WRITTEN EXERCISE A: In the review of Love, at which venue is the piece now running?

══ SOURCE TEXT ══

Alexander Zeldin’s Love—a much-celebrated, quietly confrontational, British devised piece from 2016 about homeless people living in a temporary shelter—is a noble piece of theater. It focuses on two families struggling with grim precarity and maddening bureaucratic delay and indifference, telling an unsensational story about them mostly by way of minutely observed behavioral detail. The piece, now running at the Park Avenue Armory, was made in collaboration with actual shelter residents (hence the docudramatic detail), one of whom (a Sudanese refugee with no previous theater experience) is in the cast.
This is no analytical Brechtian exposé. Love doesn’t argue for any particular political or policy change, or even trace any causes for the social ills it depicts. Its sole purpose is to generate empathy, using intimate, hyper-specific, realistic action to force us to see and feel uncomfortable things that we’re expert at looking away from. Brecht, who thought all theater should clarify social causes, would probably have dismissed it as sentimental.
I’d read numerous admiring articles about Love from its prepandemic runs in London and elsewhere, and I wish my reaction was as warm as most other critics’ has been. Alas, the show didn’t have its intended effect on me, or on the diverse group of Hunter College students I went with . . . or, judging from the ubiquitous dozing and tepid applause I saw around me at the Armory, on many others.
Zeldin has described himself as a protégé of Peter Brook, whom he assisted between 2010 and 2014. Like Brook, he’s partial to stripped-down stages, abhors showbiz razzle-dazzle, and believes fervently in the universal bonding power of a kind of anti-theatrical acting rooted in everyday behavior. (Much has been written about the contradictions inherent in Brook’s privileged white European quest for a universal theatrical idiom with the power to overcome all language and cultural boundaries.)
Zeldin, for his part, has been more modest, avoiding grand claims. After apprentice directing for several years in big professional theaters, he turned to workshopping pieces from scratch with unknown and non-professional actors chosen for their familiarity with various species of precarity he wanted to examine: housing eviction, low-wage gig work, the indignities of ageing. He works through trust, getting vulnerable people to share their stories, quirks, fears and indignities.
During the years he has worked this way, precarity—meaning any chronic insecurity inherent in neoliberal capitalism—has become a hot topic generally in British theater. Zeldin has stood out in this crowded field (including Anders Lustgarten, Chris Dunkley, Cardboard Citizens, and many others) for his stress on moment-to-moment lived experience (rather than analysis or allegorical storytelling) in pieces like Love, Beyond Caring, and Faith, Hope and Charity.
Love contains a lot of silence and aimlessness, true to the doldrum environments of all public shelters with their pointless and infuriating waits, self-protective isolation, and sundry other irritants. We see heavily pregnant Emma (Janet Euk), for instance, delicately maneuvering around the morning moods of her step-kids, trying to keep things upbeat while negotiating a bathroom queue, food refusal, slow toothbrushing, all the while nervous about her partner Dean’s (Alex Austin) impending visit to the local housing office. We then witness an obese, middle-aged, unemployed man named Colin (Nick Holder), who cares for his senile and incontinent mother Barbara (Amelda Brown), passive-aggressively corner Emma to pump her for personal info and overshare his own. This sort of thing dominates the production’s 90 minutes.

═══
══ INPUT DATA ══

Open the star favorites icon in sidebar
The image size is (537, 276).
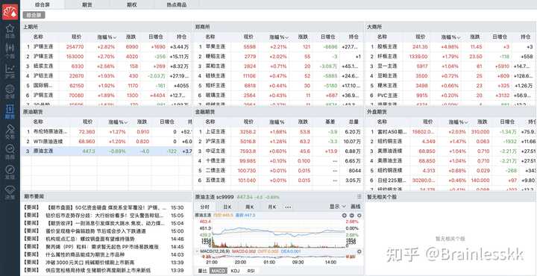[x=10, y=30]
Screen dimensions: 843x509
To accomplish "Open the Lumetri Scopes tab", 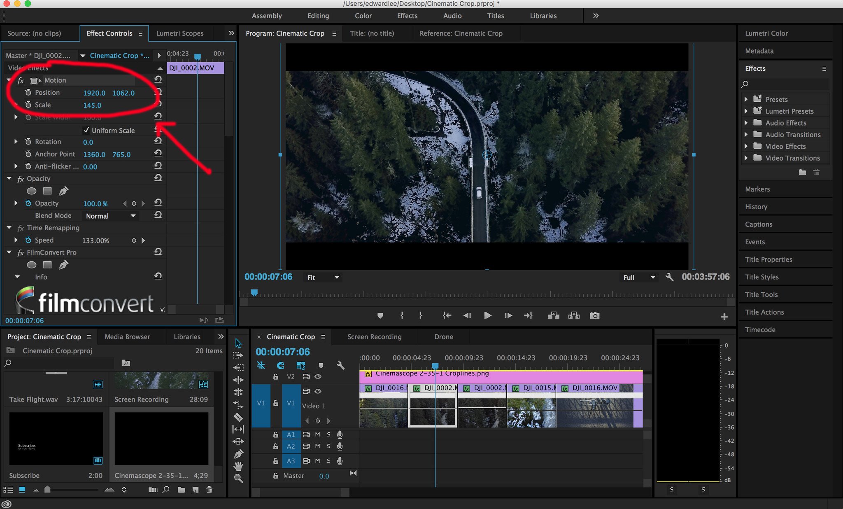I will 180,33.
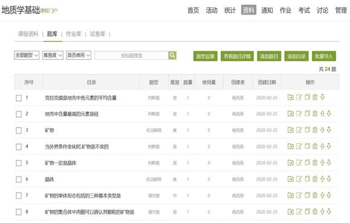Image resolution: width=350 pixels, height=223 pixels.
Task: Click the delete icon for question 4
Action: pyautogui.click(x=315, y=146)
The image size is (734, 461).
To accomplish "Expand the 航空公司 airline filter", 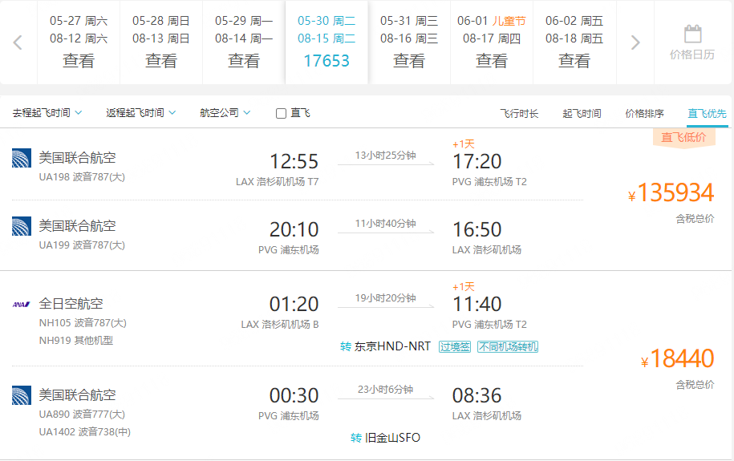I will tap(225, 113).
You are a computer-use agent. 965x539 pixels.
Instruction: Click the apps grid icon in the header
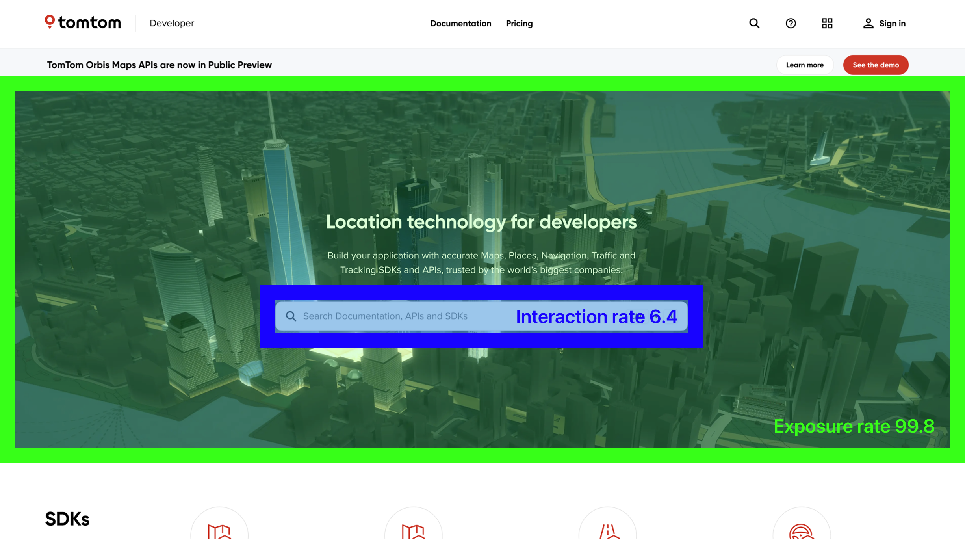pos(827,24)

═══

WRITTEN EXERCISE B: Recast everything in the listing, from the line containing "You are a computer-use agent. 965x539 pixels." down to the end of the listing, as a numbered list. Skip blank lines and leave out the pictures.

COMPLETE OUTPUT A: The Park Avenue Armory.

COMPLETE OUTPUT B:
1. You are a computer-use agent. 965x539 pixels.
2. Instruction: Click the apps grid icon in the header
3. pos(827,24)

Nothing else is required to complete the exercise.